┌────────

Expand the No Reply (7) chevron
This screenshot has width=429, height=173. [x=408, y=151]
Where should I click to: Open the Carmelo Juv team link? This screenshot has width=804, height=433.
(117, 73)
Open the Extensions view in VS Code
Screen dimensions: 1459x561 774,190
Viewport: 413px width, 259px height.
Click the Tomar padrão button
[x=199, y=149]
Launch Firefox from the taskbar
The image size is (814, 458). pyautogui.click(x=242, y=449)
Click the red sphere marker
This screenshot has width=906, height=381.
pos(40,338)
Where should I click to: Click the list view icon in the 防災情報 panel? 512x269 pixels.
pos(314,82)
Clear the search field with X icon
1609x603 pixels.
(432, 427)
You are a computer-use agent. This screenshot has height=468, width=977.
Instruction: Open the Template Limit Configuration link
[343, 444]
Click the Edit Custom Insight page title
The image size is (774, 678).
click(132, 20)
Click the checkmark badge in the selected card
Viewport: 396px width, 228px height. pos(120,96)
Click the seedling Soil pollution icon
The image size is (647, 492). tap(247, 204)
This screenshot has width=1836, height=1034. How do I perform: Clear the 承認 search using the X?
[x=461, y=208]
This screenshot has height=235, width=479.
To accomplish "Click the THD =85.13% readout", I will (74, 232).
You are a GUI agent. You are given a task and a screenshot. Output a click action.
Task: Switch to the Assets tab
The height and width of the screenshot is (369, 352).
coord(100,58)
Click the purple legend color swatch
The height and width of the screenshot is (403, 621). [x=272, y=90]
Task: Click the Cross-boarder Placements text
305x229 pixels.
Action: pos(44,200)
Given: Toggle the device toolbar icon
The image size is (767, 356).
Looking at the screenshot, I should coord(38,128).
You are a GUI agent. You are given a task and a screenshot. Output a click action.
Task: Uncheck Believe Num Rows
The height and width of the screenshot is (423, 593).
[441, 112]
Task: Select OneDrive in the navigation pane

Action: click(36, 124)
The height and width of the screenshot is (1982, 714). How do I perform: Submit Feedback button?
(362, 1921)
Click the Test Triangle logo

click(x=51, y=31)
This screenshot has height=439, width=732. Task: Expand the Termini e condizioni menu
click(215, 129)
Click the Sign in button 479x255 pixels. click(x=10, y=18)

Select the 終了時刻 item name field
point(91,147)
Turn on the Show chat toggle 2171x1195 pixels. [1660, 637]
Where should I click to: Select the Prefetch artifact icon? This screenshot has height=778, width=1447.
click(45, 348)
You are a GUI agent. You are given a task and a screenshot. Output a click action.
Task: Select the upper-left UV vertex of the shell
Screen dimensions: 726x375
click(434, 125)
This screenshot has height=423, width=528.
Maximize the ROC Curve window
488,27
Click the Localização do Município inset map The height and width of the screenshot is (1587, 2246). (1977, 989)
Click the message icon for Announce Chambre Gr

└────────

■ Task objective ■
Copy out all the records again, swapping "GUI agent" for "screen agent" wherever it occurs and leaving every other word unchanged.

■ Solved exercise ■
Expand the No Reply (7) chevron
This screenshot has width=429, height=173. [x=408, y=151]
Where should I click to: Open the Carmelo Juv team link? This screenshot has width=804, height=433.
(117, 73)
Open the Extensions view in VS Code
Screen dimensions: 1459x561 774,190
Viewport: 413px width, 259px height.
Click the Tomar padrão button
[x=199, y=149]
Launch Firefox from the taskbar
The image size is (814, 458). pyautogui.click(x=242, y=449)
Click the red sphere marker
This screenshot has width=906, height=381.
pos(40,338)
Where should I click to: Click the list view icon in the 防災情報 panel? 512x269 pixels.
pos(314,82)
Clear the search field with X icon
1609x603 pixels.
(432, 427)
You are a computer-use agent. This screenshot has height=468, width=977.
Instruction: Open the Template Limit Configuration link
[343, 444]
Click the Edit Custom Insight page title
The image size is (774, 678).
click(132, 20)
Click the checkmark badge in the selected card
Viewport: 396px width, 228px height. pos(120,96)
Click the seedling Soil pollution icon
The image size is (647, 492). tap(247, 204)
This screenshot has width=1836, height=1034. How do I perform: Clear the 承認 search using the X?
[x=461, y=208]
This screenshot has height=235, width=479.
To accomplish "Click the THD =85.13% readout", I will (74, 232).
You are a screen agent. You are given a task and a screenshot. Output a click action.
Task: Switch to the Assets tab
The height and width of the screenshot is (369, 352).
coord(100,58)
Click the purple legend color swatch
The height and width of the screenshot is (403, 621). [x=272, y=90]
Task: Click the Cross-boarder Placements text
305x229 pixels.
Action: pos(44,200)
Given: Toggle the device toolbar icon
The image size is (767, 356).
Looking at the screenshot, I should coord(38,128).
You are a screen agent. You are given a task and a screenshot. Output a click action.
Task: Uncheck Believe Num Rows
The height and width of the screenshot is (423, 593).
[441, 112]
Task: Select OneDrive in the navigation pane

Action: click(36, 124)
The height and width of the screenshot is (1982, 714). How do I perform: Submit Feedback button?
(362, 1921)
Click the Test Triangle logo

click(x=51, y=31)
This screenshot has height=439, width=732. Task: Expand the Termini e condizioni menu
click(215, 129)
Click the Sign in button 479x255 pixels. click(x=10, y=18)

Select the 終了時刻 item name field
point(91,147)
Turn on the Show chat toggle 2171x1195 pixels. [1660, 637]
Where should I click to: Select the Prefetch artifact icon? This screenshot has height=778, width=1447.
click(45, 348)
You are a screen agent. You are given a task and a screenshot. Output a click action.
Task: Select the upper-left UV vertex of the shell
Screen dimensions: 726x375
click(434, 125)
This screenshot has height=423, width=528.
Maximize the ROC Curve window
488,27
Click the Localização do Município inset map The height and width of the screenshot is (1587, 2246). (1977, 989)
Click the message icon for Announce Chambre Gr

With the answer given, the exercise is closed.